Interacting with graphs with context menus

John Kitchin

In Post 1489 we saw how to interact with a contour plot using mouse clicks. That is helpful, but limited to a small number of click types, e.g. left or right clicks, double clicks, etc... And it is not entirely intuitive which one to use if you don't know in advance. In Post 1513 , we increased the functionality by adding key presses to display different pieces of information. While that significantly increases what is possible, it is also difficult to remember what keys to press when there are a lot of them!

Today we examine how to make a context menu that you access by right-clicking on the graph. After you select a menu option, some code is run to do something helpful. We will examine an enthalpy-pressure diagram for steam, and set up functions so you can select one a few thermodynamic functions to display the relevant thermodynamic property under the mouse cursor.

Raw data:
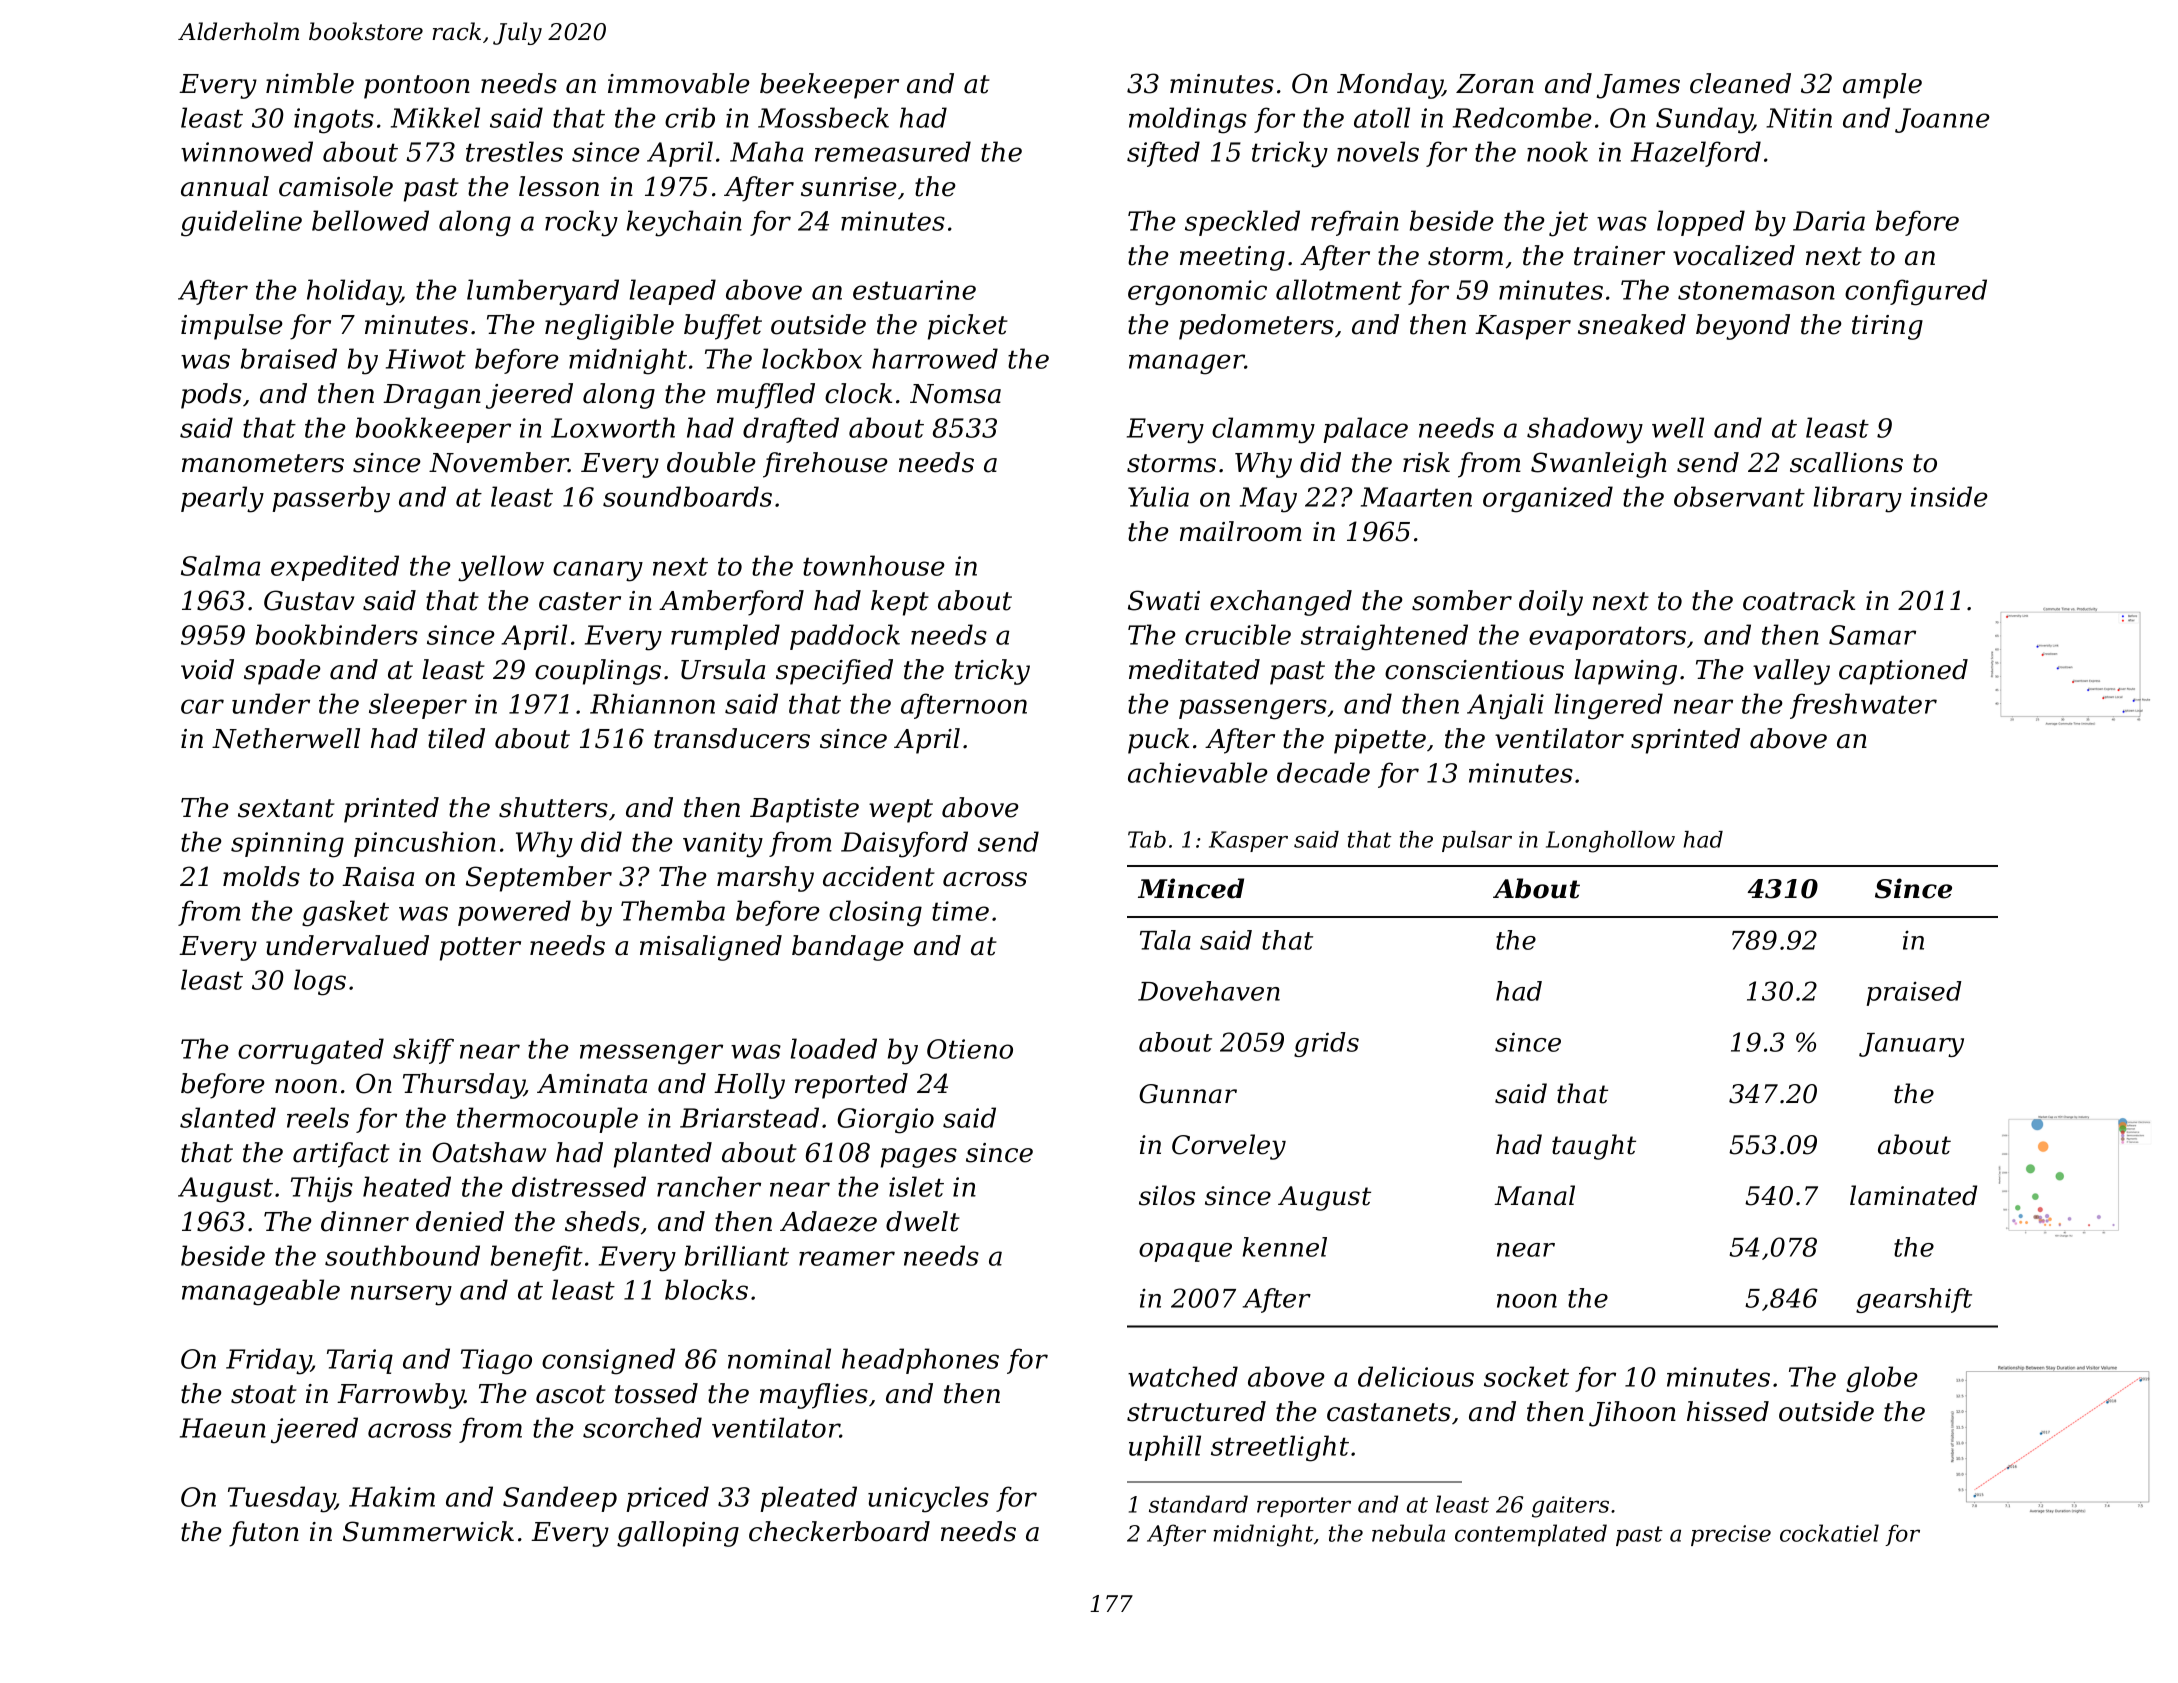  I want to click on checkerboard, so click(839, 1531).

What is being asked:
Answer from the text about graph context menus.
1. In Post 1489, what kind of plot did mouse clicks interact with?
2. What did Post 1513 add to increase the functionality?
3. Which diagram is examined in the latest post?
Rely only on the text about graph context menus, not on the listing.

Solution to this task:
1. A contour plot.
2. Key presses that display different pieces of information.
3. An enthalpy-pressure diagram for steam.